* [Exercise task]: Please reproduce each of the following lines word for word.

* [Provided records]:
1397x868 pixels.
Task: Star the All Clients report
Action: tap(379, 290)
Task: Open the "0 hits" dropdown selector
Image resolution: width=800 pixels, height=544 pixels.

* [Answer to the task]:
1397x868 pixels.
Task: Star the All Clients report
Action: tap(379, 290)
Task: Open the "0 hits" dropdown selector
Image resolution: width=800 pixels, height=544 pixels.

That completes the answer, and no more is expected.